There’s some disagreement about how long modern humans have existed but the figure of 200,000 years is frequently cited. The lifestyle of the stone age was wandering groups of associated families usually between 25 to 50 people. Pretty much anyone you knew, you knew for a lifetime (yours or theirs). The stone age ended as the neolithic revolution in farming transformed the lifestyle of people into the sort of population dense settlements that have basically carried on to this day.
The Population Reference Bureau estimates that about 107 billion people have ever lived – since the beginning. Scientists suggest that out of that huge number, only about 12% of those people lived in the stone age. 12% doesn’t sound like a very significant number to influence the sort of people we are today.
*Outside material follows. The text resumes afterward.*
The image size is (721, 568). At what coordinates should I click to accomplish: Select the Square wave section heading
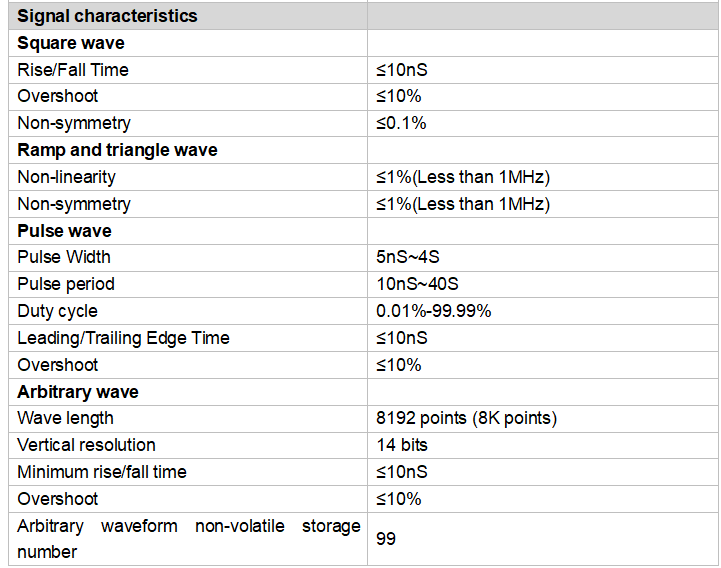71,43
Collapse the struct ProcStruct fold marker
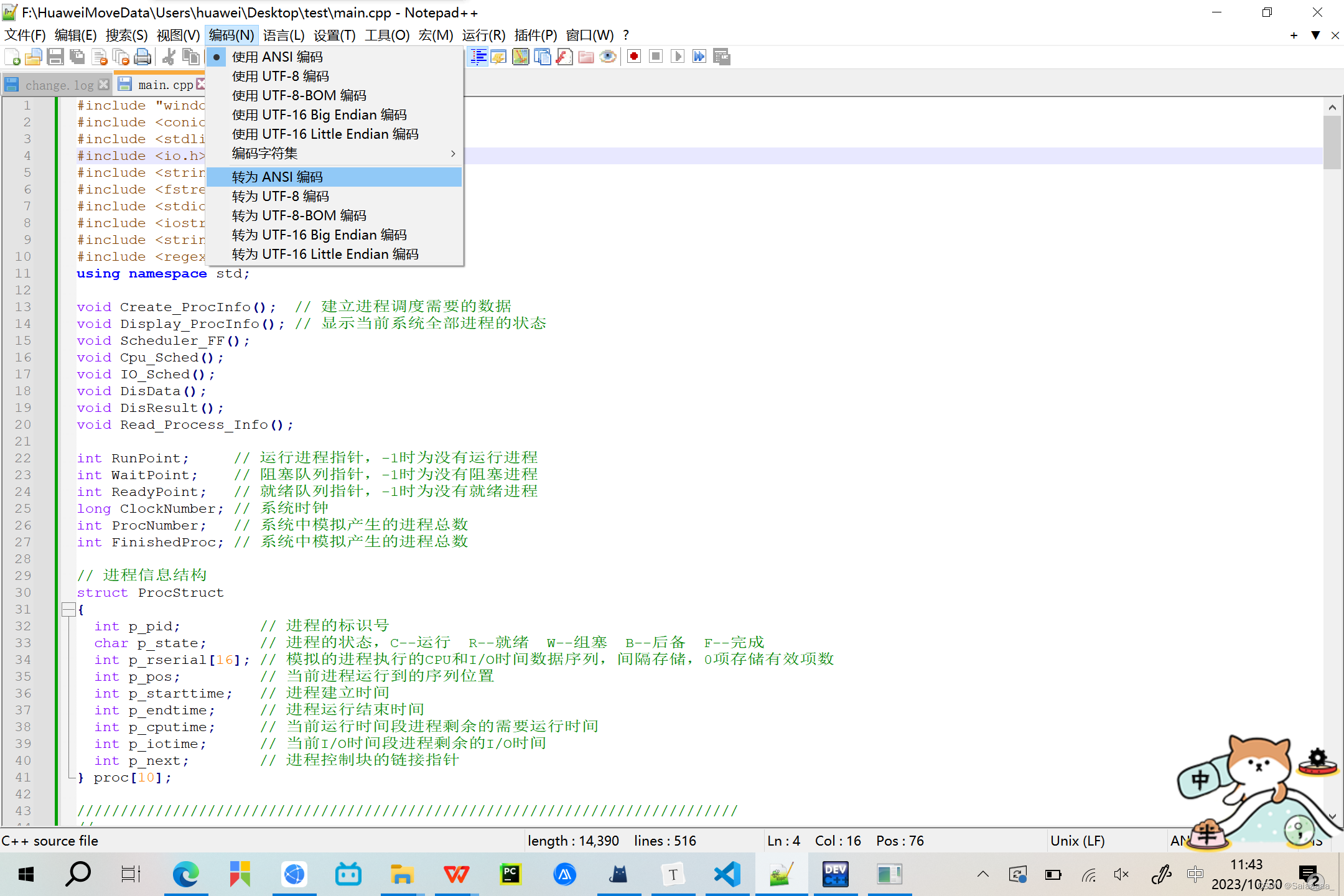Image resolution: width=1344 pixels, height=896 pixels. (x=68, y=610)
Until you realize that every person since then is a descendent of that 12%. And even more importantly that that 12% of all people was us during 96% of our time on Earth. Our roots are deep, deep in the stone age.
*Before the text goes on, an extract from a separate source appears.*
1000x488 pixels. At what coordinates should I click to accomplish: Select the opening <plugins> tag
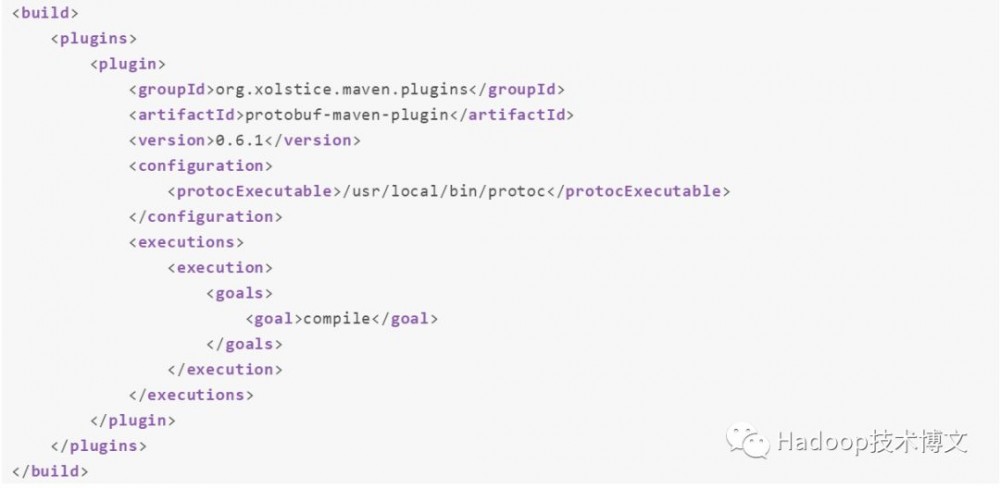pos(93,39)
So our inner cave clan easily breaks through the surface of our modernism. 192,000 years of comforting small groups of closely related people with a distrust of strangers is not something you shake off like a daydream. When we utterly detest racists and xenophobes we are behaving toward ourselves as we might to our dog humping legs at a party or chewing shoes. We shout “NO!” and we drag them off, “stupid dog” we mutter. The dog’s behavior has been momentarily suppressed but not altered in the slightest. And certainly not for the next generation of dogs.
Picture those stone age ancestors suddenly trying to absorb a group of outsiders with radically different ways. You have in a nutshell, the reaction of people all over the world today to an influx of outsiders. Suspicion, fear, concern for the end of the comfortable and familiar OURSELVES: Fear of family closeness and relatedness being diluted. All species have comfort borders of insider and outsider, self vs not-self. An influx of outsiders causes a sudden heated policing of those borders.
We are in the position of adapting to extraordinary and rapid changes in our comfort zones . But simply name calling people who are acting like people always have, and summarizing them as stupid for doing so is not a real answer. It also shows a lack of recognition for the extent of the problem. This iceberg goes a long way below the surface.
There is probably no chronically intractable problem of the human race that wouldn’t be better understood with a common-sense, humble and humane use of an evolutionary perspective. Claim your mammal nature, it’s warm and fuzzy in here.